Unlike face-to-face communication, mediated communication – any form of communication that involves the use of a medium – introduces a new channel to transmit the message. This typically relies on the use of illusion, something that is not exactly what it seems to be. The examples of this phenomenon are numerous. The radio inside the car does not actually contain a live band; a Skype conversation that seems “face-to-face” actually may connect people separated by hundreds of miles; and the 28-inch television screen showing the NCAA basketball tournament does not really have 10 basketball players, three bellowing announcers, dozens of bouncing cheerleaders, and 20,000 screaming fans, no matter what the top-notch sound system may lead viewers to believe. In “The Illusions,” the fourth chapter in Lev Manovich’s The Language of New Media, the Russian-born media theorist takes a look of his own at the illusions that make the impossible possible in the modern-day media world.

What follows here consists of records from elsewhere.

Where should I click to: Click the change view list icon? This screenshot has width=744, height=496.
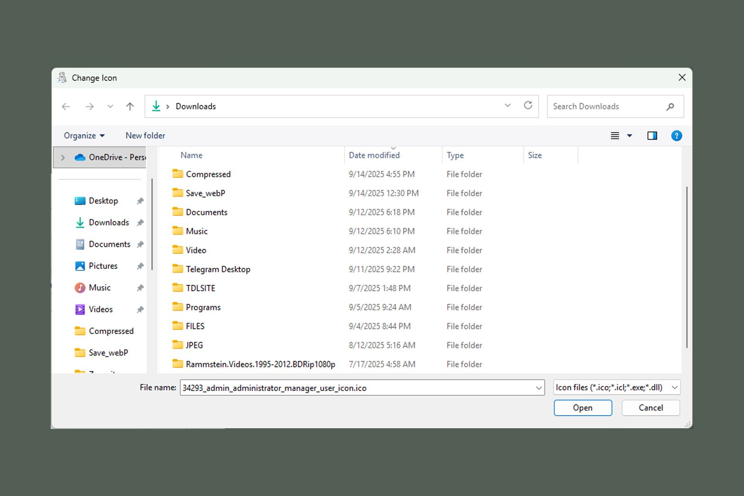coord(615,136)
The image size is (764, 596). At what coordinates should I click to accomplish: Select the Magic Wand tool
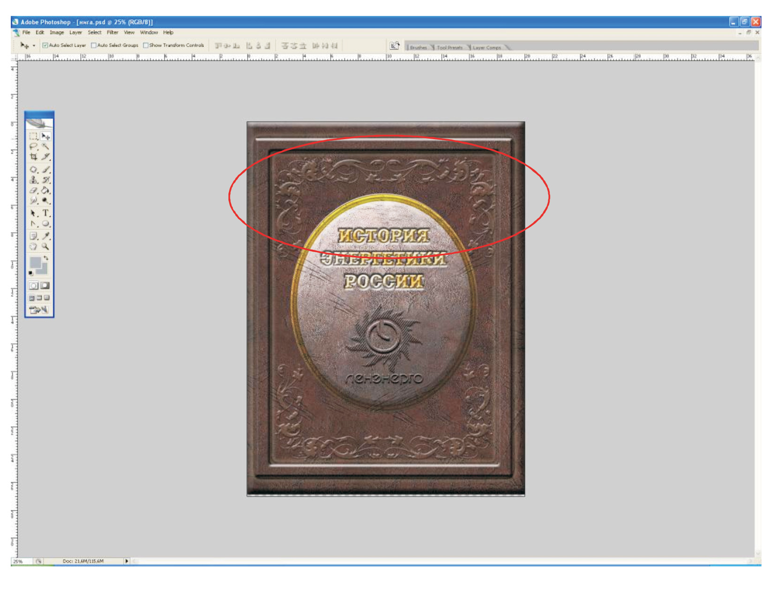[45, 147]
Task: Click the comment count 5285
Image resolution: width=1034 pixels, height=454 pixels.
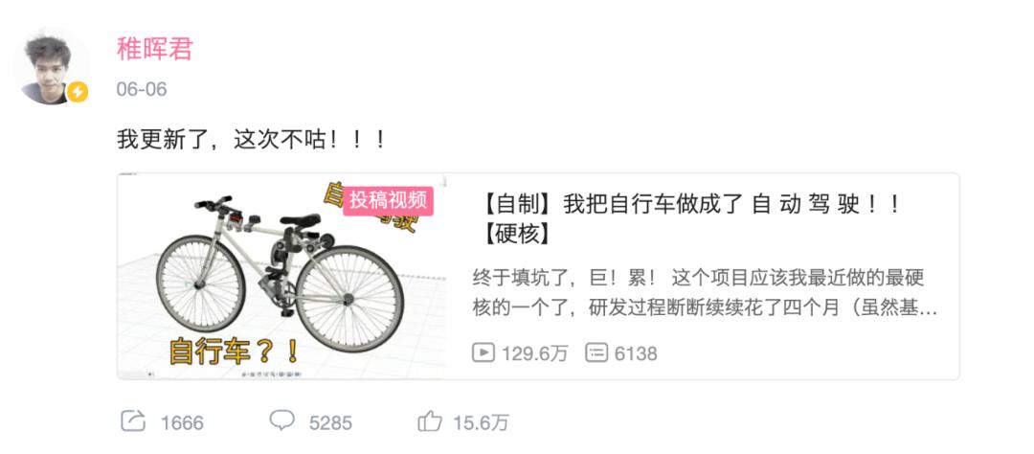Action: (330, 423)
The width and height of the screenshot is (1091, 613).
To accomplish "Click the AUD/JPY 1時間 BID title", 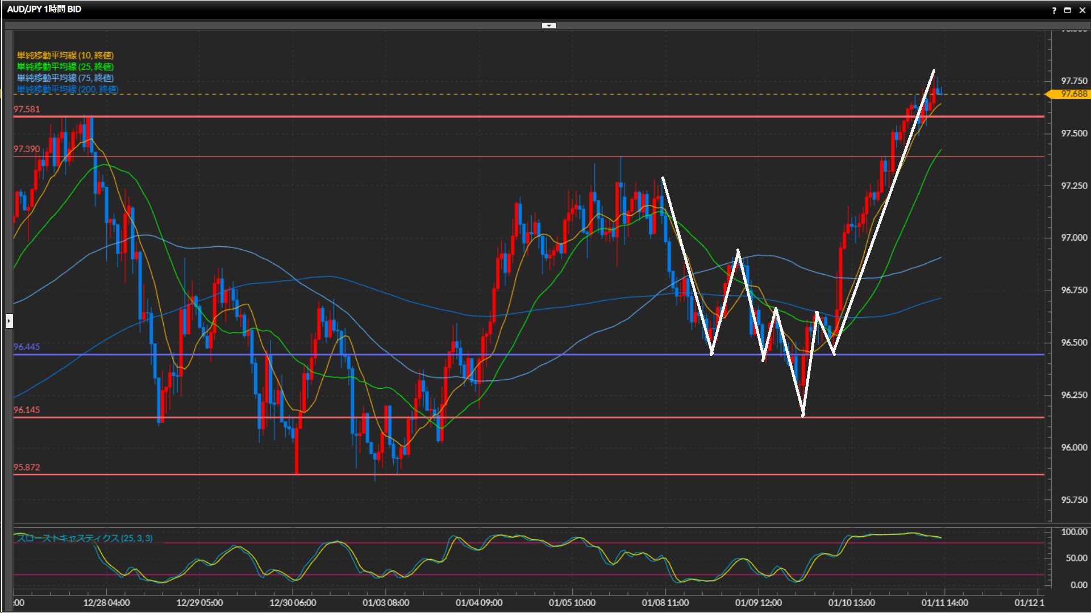I will coord(44,9).
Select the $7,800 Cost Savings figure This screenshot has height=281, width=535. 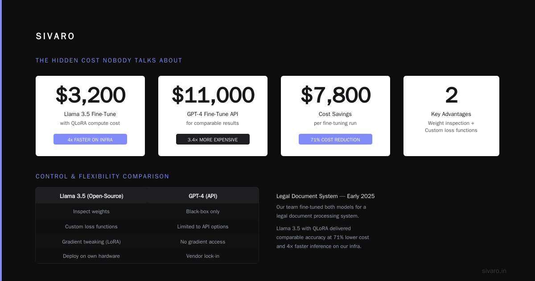pos(335,95)
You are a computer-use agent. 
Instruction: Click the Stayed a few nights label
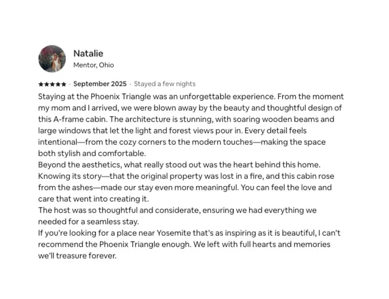(x=165, y=84)
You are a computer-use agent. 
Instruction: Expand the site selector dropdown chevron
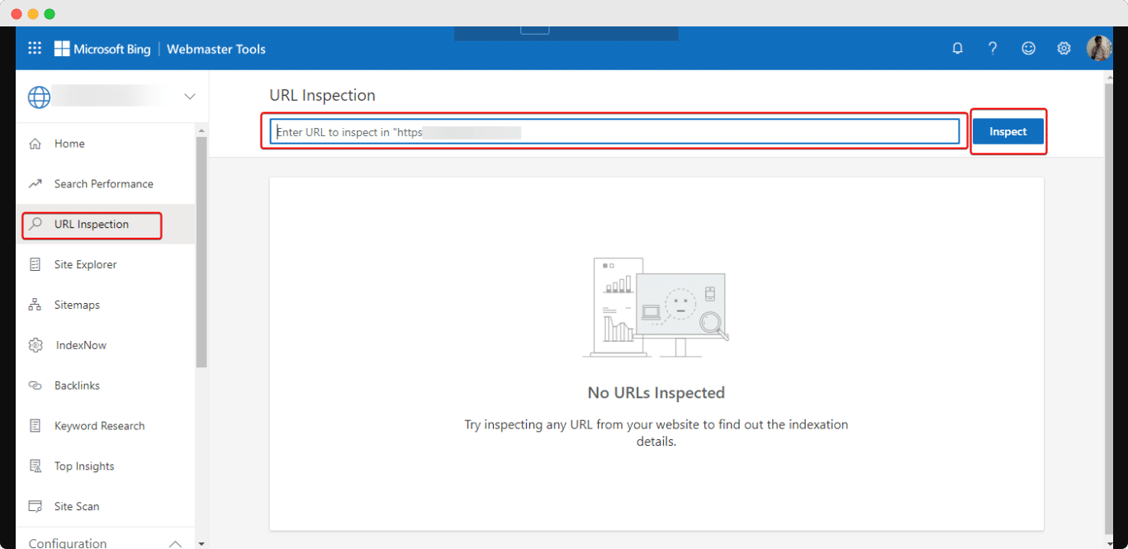[x=190, y=97]
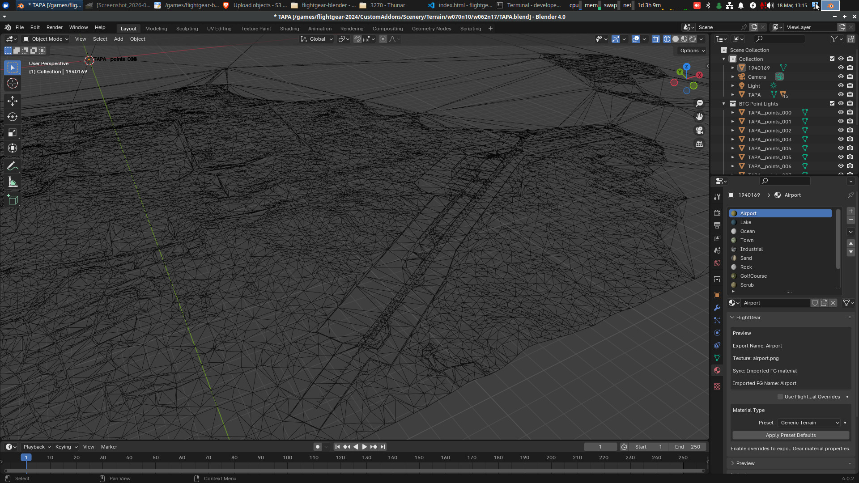
Task: Click the camera view icon in the viewport
Action: pyautogui.click(x=699, y=130)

Manovich shows how the task of creating illusion, once the domain of the world’s masters of painting, is now dominated by the computers of the twenty-first century. In fact, many of the software systems and practices described in the chapter have been superseded by newer technologies since the book’s publication in 2001. However, many of the underlying principles remain unchanged. Because computer representation can break images down into discrete elements (pixels), a single operation through the computer system can change the nature of the image – and, by extension, the nature of the illusion the viewer perceives. Manovich notes traditional theories of illusion, highlighting their emphasis on relationships between the images in an illusion and their real-life counterparts.
In addition, Manovich compares and contrasts the basic essence of older and newer media and how these elements affect the perception of illusion. He uses the example of photography as a starting point. When a person takes a picture with a traditional film camera, the subject of the photo already exists in reality – the camera simply performs the task of capturing an image of the existing object. Constructing an image in new media, though, is fundamentally the opposite. The object or scene depicted in computer graphics does not have a basis in physical reality. Instead, to create the illusion, it is necessary to “build” the image from scratch, assembling it from individual pixels until it takes on the appearance of reality.
Another facet of illusion in new media is the changing role of the user. In classical painting, for example, the artist attempted to give paintings the appearance of reality, but the viewer simply served in the passive role of looking at the finished work. Manovich says, however, that illusions in new media are different. Here, illusions are not designed just for visual effect. Whether they are icons on the menu of a smartphone screen or the simulated world of a multi-player online video game, images are used as means to an end – the user is expected to act upon them. Depending on the form of new media product, according to Manovich, either role – passive viewer or active participant – may be emphasized.